Dog Training and Child Rearing (or Vice-Versa)
My wife and I recently became parents to a (human) baby boy. Many experienced parents whose dogs I’ve worked with – and even some kindergarten and grade-school teachers – after watching my methods have told me “Aha, that’s just like dealing with children!” Up to this point I’ve simply had to take their word for it, but lately I’ve been starting to experience some of the parallels between dog training and aspects of raising a young child.
I recently contributed my thoughts to a journalist who wanted to know which essential elements of dog training are equally important when raising a child:
1. Physical exercise.
Dogs aren’t houseplants! They need to run and play outdoors everyday, until they’re exhausted – multiple times. My analogy is always with children: no matter how smart the kid, can you really expect him to focus in the school classroom if he hasn’t been allowed out to play in the playground at recess for a week – or even a day?
Dogs, like humans, are social animals. They need daily social interaction with other dogs – not just with their neighbors or their best friends, and certainly not just with their guardians. Kids need to learn from elders, teach younger kids, play, do rude things and feel bad about it, meet other people from lots of different cultures, see feel and help kids who are more frightened than themselves, get bullied and learn to stick up for themselves… and so on. Dogs can teach other dogs more than any human trainer can. By the same token, kids need to experience life and work many things out for themselves – as hard as that is to watch as parents.
Dogs need leaders. When you take them to the dog park, if you sit on the bench, they’ll think you’re scared of the other dogs, so you can guarantee they will be too. You need to lead by example. Think of trying to tell a child not to watch TV while you sit there watching The Bachelor on your cellphone. Think of trying to tell your child to eat his broccoli while you devour a pint of Ben & Jerry’s. Even if you can enforce your rules at the moment, it’s a recipe for disaster down the line.

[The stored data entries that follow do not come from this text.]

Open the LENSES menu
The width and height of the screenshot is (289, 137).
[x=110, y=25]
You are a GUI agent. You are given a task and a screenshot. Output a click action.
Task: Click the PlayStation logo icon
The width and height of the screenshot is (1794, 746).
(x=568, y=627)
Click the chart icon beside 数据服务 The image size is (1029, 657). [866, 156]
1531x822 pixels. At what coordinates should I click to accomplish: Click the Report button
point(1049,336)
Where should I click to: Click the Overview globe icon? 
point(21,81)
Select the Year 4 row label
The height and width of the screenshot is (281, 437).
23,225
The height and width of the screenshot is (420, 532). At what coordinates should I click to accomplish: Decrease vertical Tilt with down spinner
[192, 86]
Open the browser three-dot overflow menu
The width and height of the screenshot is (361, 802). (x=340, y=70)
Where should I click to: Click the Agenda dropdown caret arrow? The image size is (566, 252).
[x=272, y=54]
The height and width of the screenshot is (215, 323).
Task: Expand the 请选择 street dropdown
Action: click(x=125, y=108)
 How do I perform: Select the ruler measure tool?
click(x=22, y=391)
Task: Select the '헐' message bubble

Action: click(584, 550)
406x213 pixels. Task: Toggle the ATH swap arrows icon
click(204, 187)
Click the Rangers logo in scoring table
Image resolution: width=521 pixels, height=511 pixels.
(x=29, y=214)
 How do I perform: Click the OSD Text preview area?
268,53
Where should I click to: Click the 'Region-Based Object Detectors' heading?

4. Positive reinforcement.
You can make dogs do lots of things – by tugging their leashes, yelling, locking them in a crate, etc. But to get their behavior to stick, they have to actually enjoy the things you ask them to do. This requires positive reinforcement; i.e. rewards. The most important thing to remember about rewards is that whatever behavior successfully induces the reward is the behavior that will be reinforced. If your child whines that he wants to leave the table, and you let him go, he just learned – on a very fundamental, animal level of operant conditioning – that whining works. Whining gets him what he wants. If instead you tell him that you can’t hear him when he whines, and instead help him calm down and ask you politely, then when you let him leave the table you’ve just discouraged whining and instead reinforced calm polite social interaction. Giving your kids cake won’t make them spoiled brats. Just like giving your dogs bones won’t make them disobedient; treats are the centerpiece of modern positive reinforcement training. Just be careful what they were doing right before you give it to them!